In the message below about the Solaris T5220 server problem, list each header field shown above the body together with its value.

**Supplied passage**.
+--
RE: Solaris T5220 server problem

  • From: Wolfson Larry - lwolfs <lawrence.wolfson@xxxxxxxxxx>
  • To: "oracle-l@xxxxxxxxxxxxx" <oracle-l@xxxxxxxxxxxxx>
  • Date: Fri, 27 May 2011 23:31:33 +0000

AN update on this.   The problem is the way Solaris tries to build larger pages 
for new processes.
When the server has been up for a long time memory is severely fragmented.  
When a new process is started the OS tries to provide large pages and since it 
can't,
it keeps trying and trying until it finally coalesces  a bunch of small ones.  
And then it does the same for the next process and the next.
  We found another client with their server up over 2 years and experiencing 
the same problem.  Fortunately they needed some patching and after the reboot 
they were stunned at the improved  performance,   We've talked both of them 
into quarterly reboots and the first one has the page coalescing tuned off.
+--
**Data under study**.
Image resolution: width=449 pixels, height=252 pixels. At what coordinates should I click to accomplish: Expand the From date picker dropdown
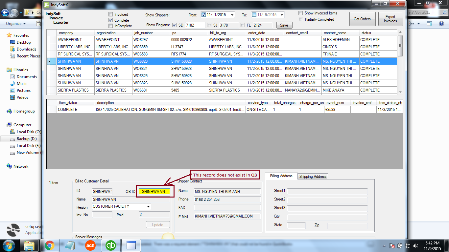pos(232,15)
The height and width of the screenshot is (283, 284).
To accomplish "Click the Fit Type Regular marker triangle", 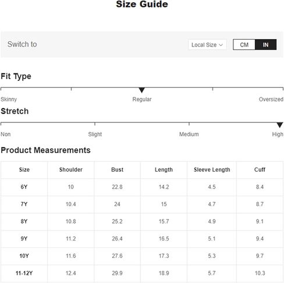I will click(142, 90).
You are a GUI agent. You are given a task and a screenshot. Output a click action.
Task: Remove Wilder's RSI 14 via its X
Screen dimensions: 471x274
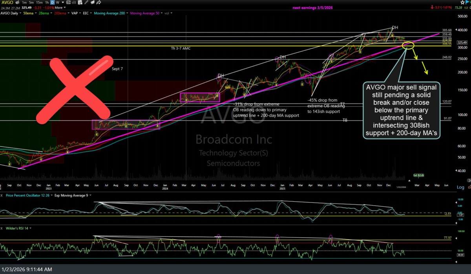click(2, 228)
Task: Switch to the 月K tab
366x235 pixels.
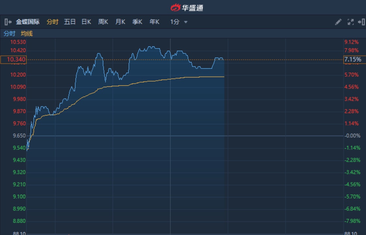Action: 120,22
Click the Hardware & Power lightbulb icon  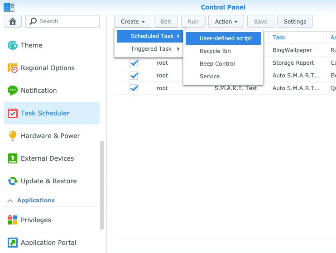(x=13, y=136)
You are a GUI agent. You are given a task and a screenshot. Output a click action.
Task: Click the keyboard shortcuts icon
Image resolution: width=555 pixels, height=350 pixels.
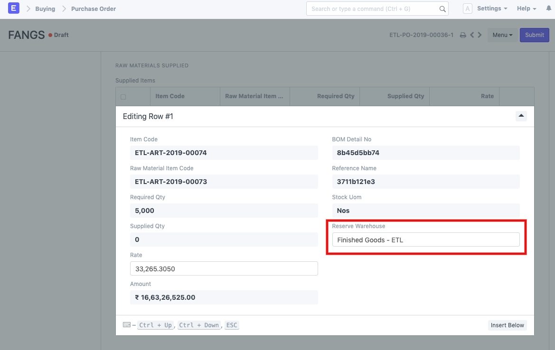click(126, 325)
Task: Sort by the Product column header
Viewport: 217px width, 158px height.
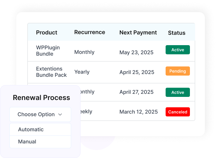Action: pyautogui.click(x=47, y=33)
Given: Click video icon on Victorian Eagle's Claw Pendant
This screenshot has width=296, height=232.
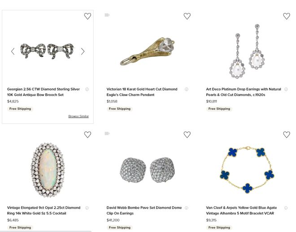Looking at the screenshot, I should click(x=107, y=15).
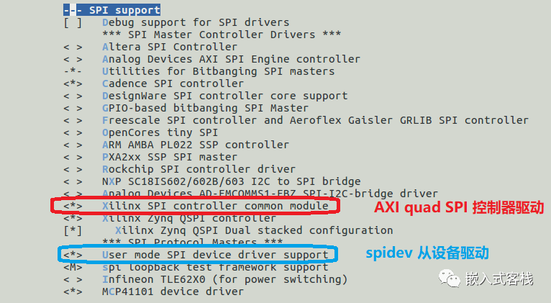
Task: Toggle the Cadence SPI controller selection marker
Action: tap(73, 83)
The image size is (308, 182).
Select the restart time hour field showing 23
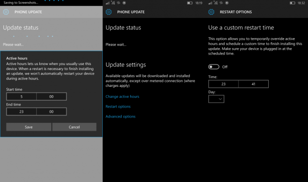[224, 84]

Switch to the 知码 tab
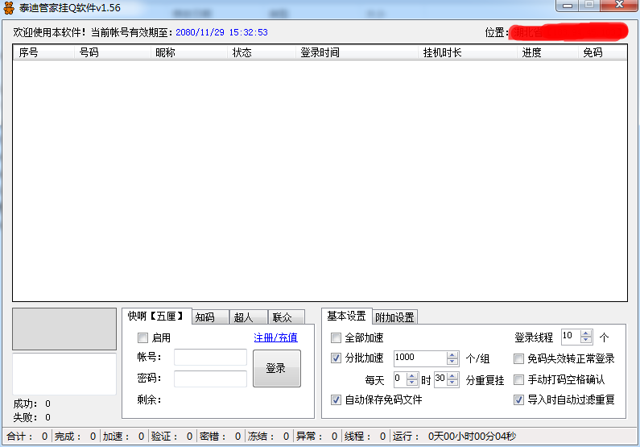tap(205, 317)
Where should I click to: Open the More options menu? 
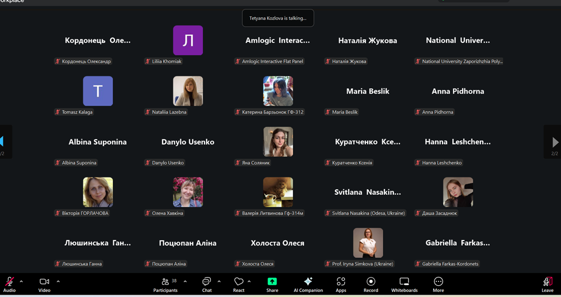point(438,284)
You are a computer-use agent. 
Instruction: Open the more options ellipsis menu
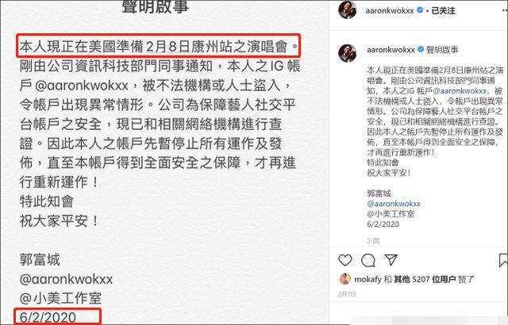pyautogui.click(x=505, y=10)
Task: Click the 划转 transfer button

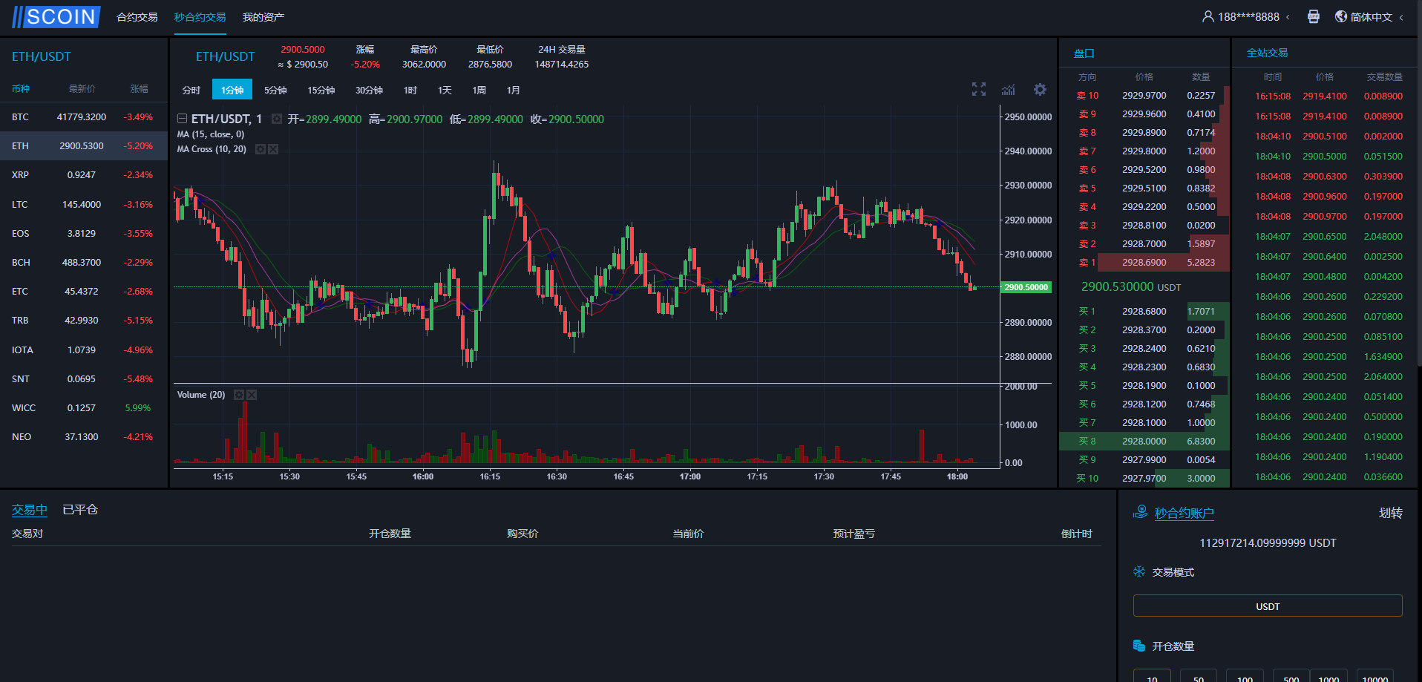Action: coord(1390,513)
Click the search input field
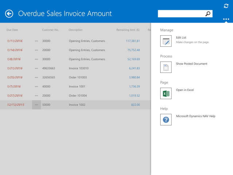This screenshot has height=175, width=233. coord(181,13)
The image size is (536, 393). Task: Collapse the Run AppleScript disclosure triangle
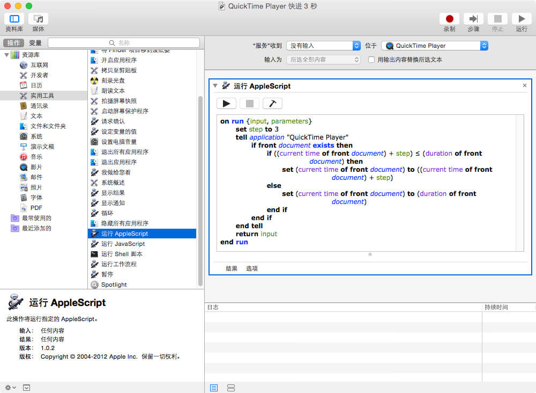click(215, 85)
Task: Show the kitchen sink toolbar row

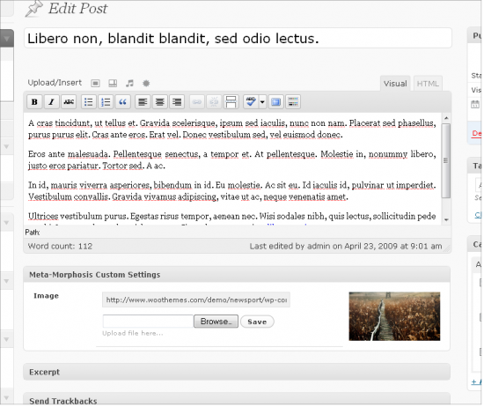Action: click(x=293, y=101)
+--
**Response area**.
- From: Wolfson Larry - lwolfs <lawrence.wolfson@xxxxxxxxxx>
- To: "oracle-l@xxxxxxxxxxxxx" <oracle-l@xxxxxxxxxxxxx>
- Date: Fri, 27 May 2011 23:31:33 +0000